▶ Stated goal
Quote the listing below, beginning at the line that contains "You are a computer-use agent. 677x461 pixels." and continuing through the line that contains "(x=647, y=230)", leaving out the pictures.

▶ Information given
━━━━

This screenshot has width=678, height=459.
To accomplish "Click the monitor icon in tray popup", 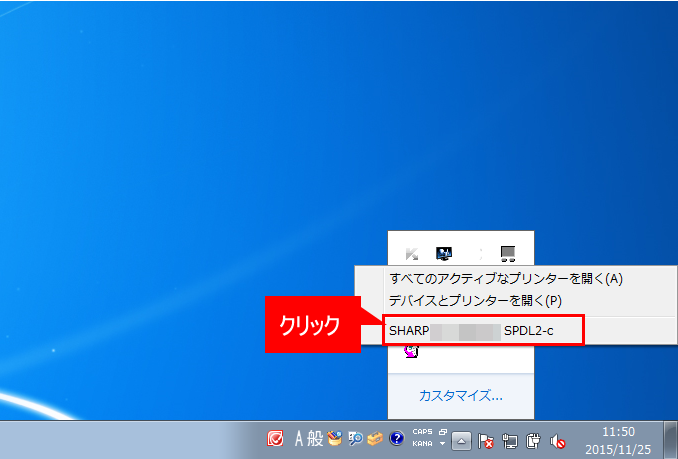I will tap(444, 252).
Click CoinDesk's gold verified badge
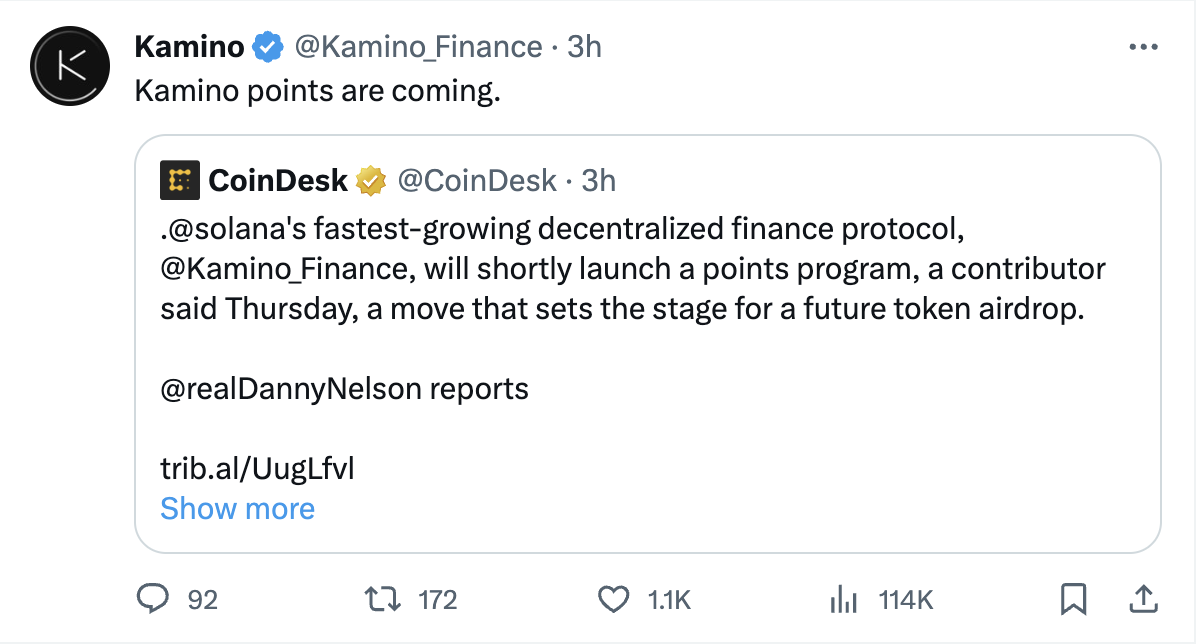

━━━━

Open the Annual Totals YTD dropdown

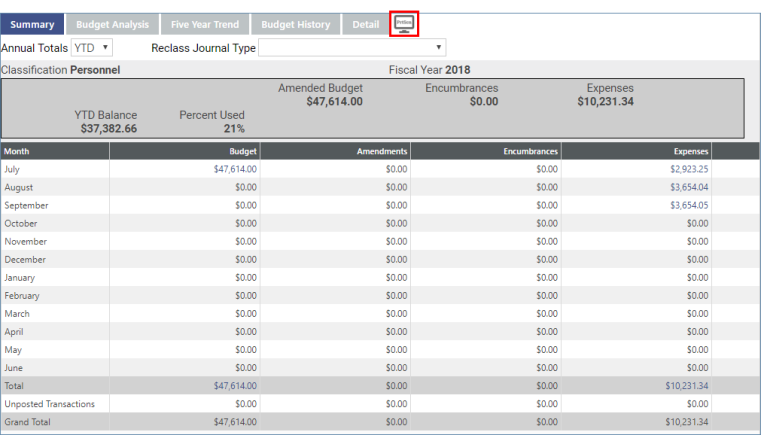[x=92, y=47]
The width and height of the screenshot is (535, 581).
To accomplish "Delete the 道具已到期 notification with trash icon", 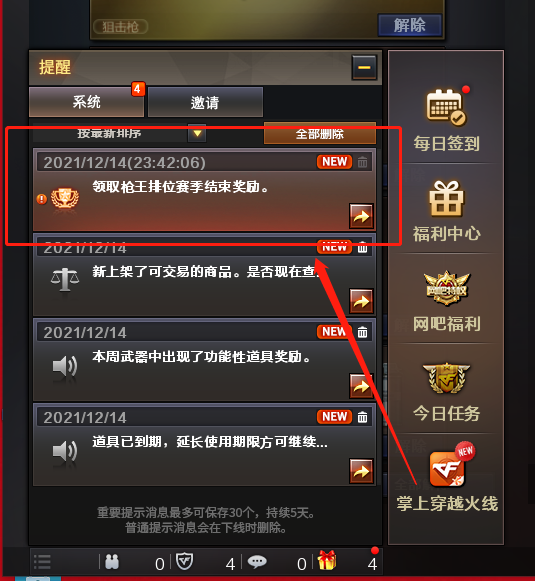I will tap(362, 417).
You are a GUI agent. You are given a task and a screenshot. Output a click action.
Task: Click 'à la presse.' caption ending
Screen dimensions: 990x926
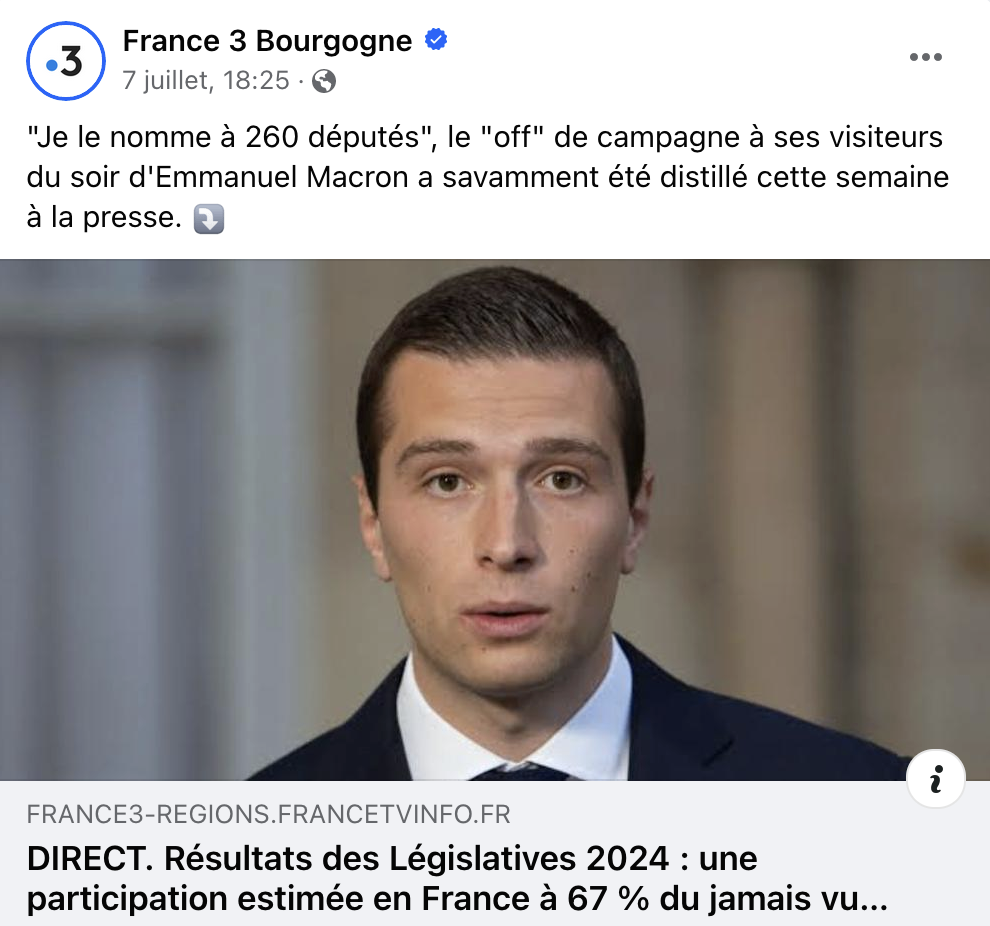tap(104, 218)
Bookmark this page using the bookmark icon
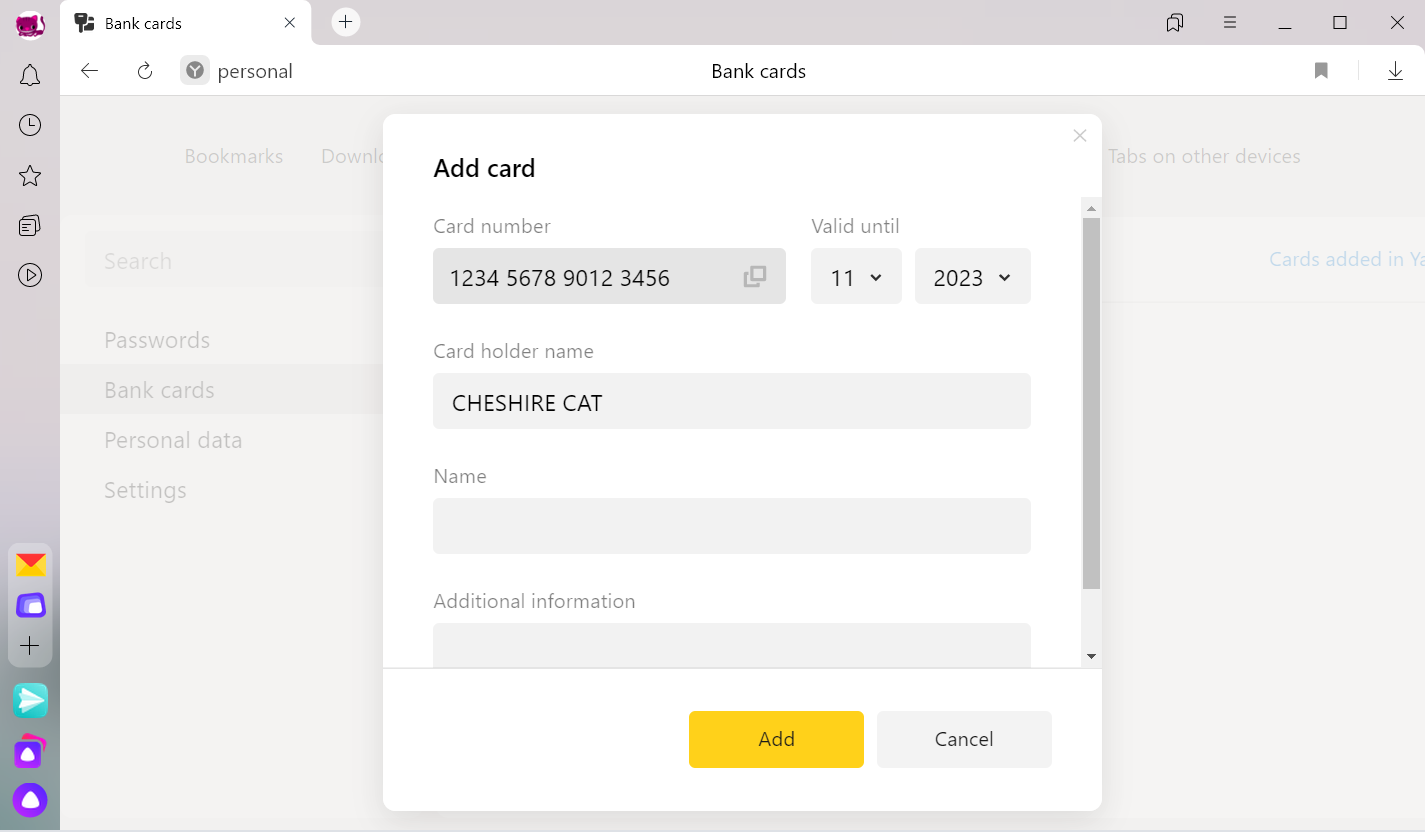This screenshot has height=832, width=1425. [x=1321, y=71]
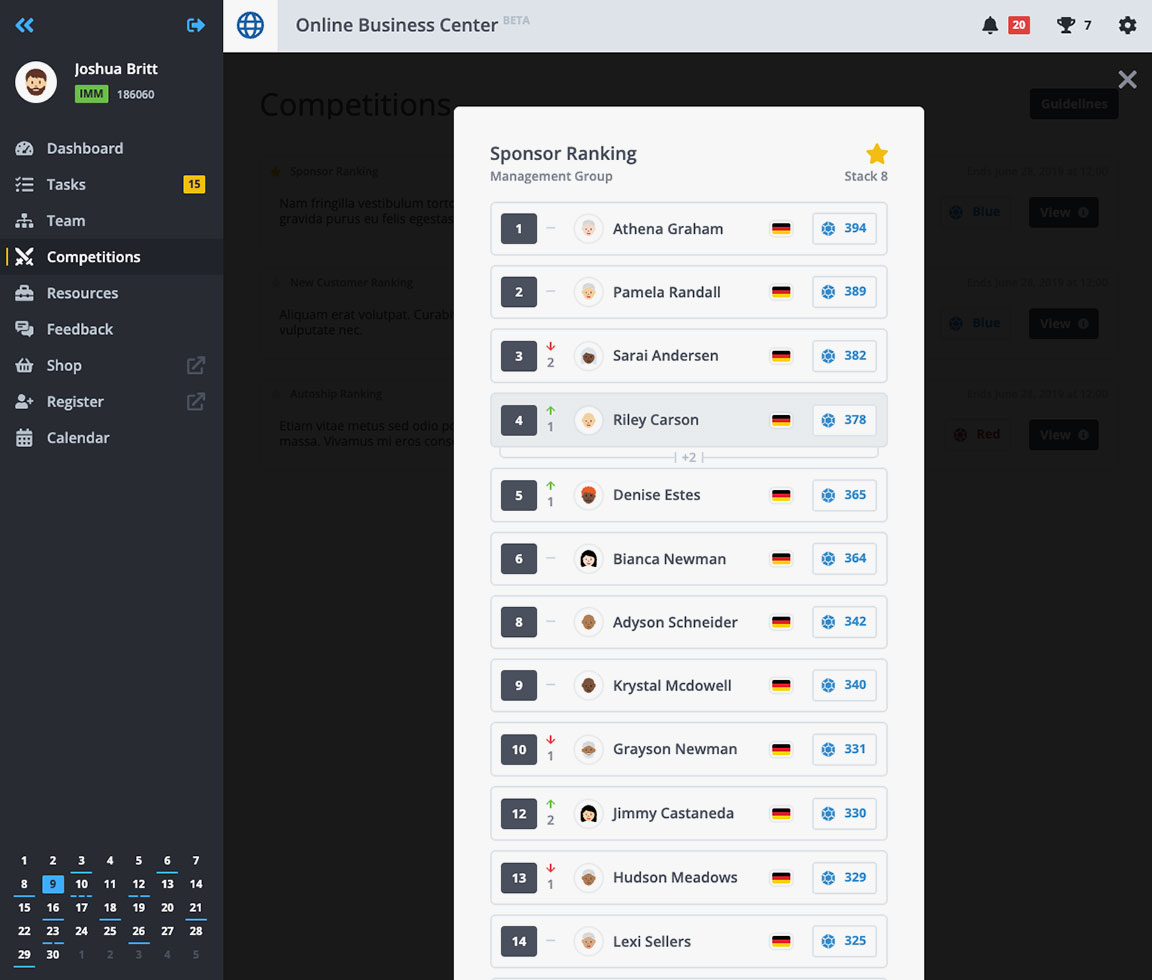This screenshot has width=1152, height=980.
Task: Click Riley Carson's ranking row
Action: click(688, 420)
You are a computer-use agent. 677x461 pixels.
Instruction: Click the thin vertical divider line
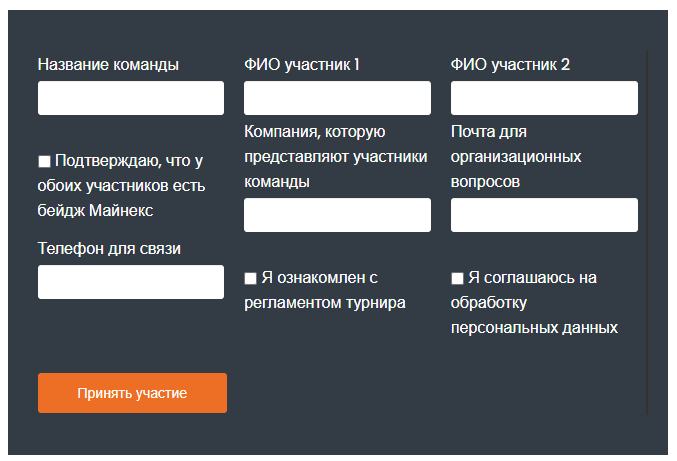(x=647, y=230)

━━━━

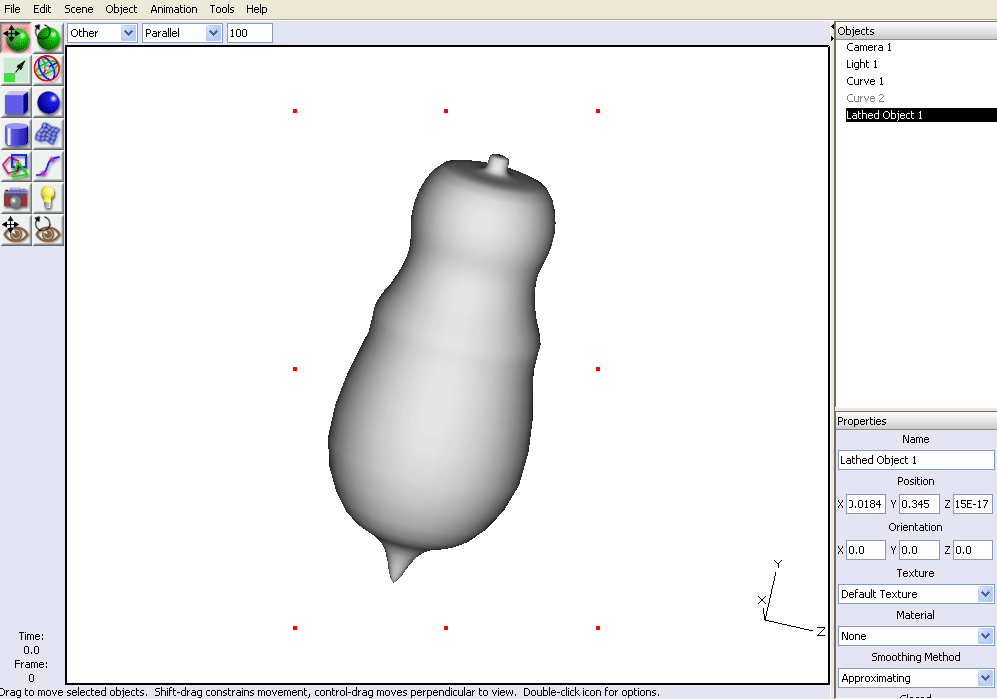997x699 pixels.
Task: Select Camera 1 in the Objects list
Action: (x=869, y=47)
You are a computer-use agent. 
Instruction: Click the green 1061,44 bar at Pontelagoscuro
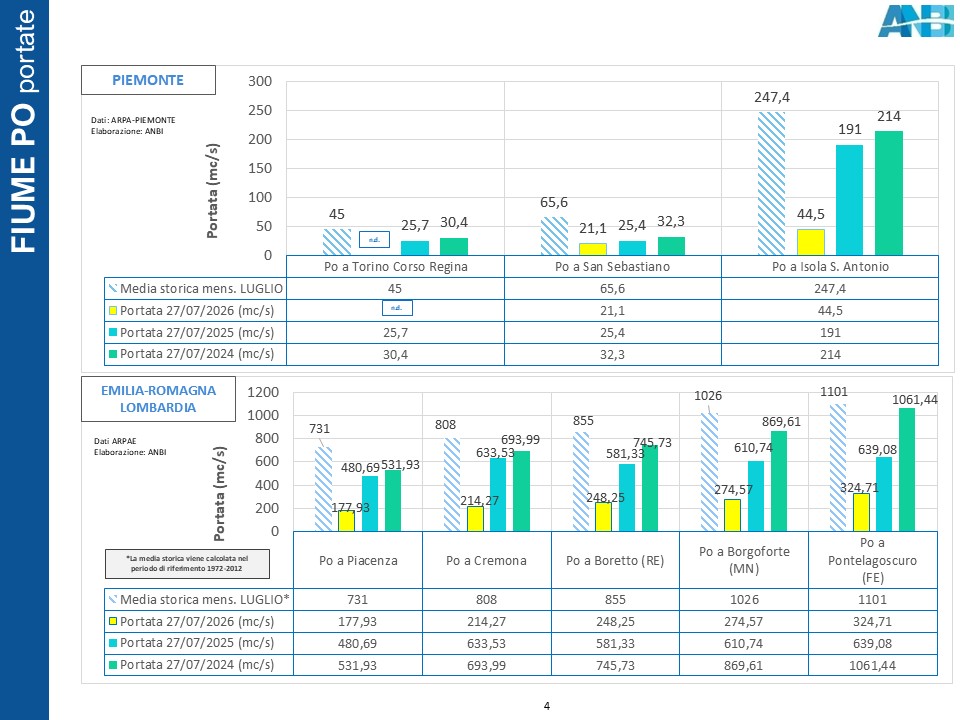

━━━━

▶ Result for this exercise
You are a computer-use agent. 677x461 pixels.
Instruction: Click the thin vertical divider line
(x=647, y=230)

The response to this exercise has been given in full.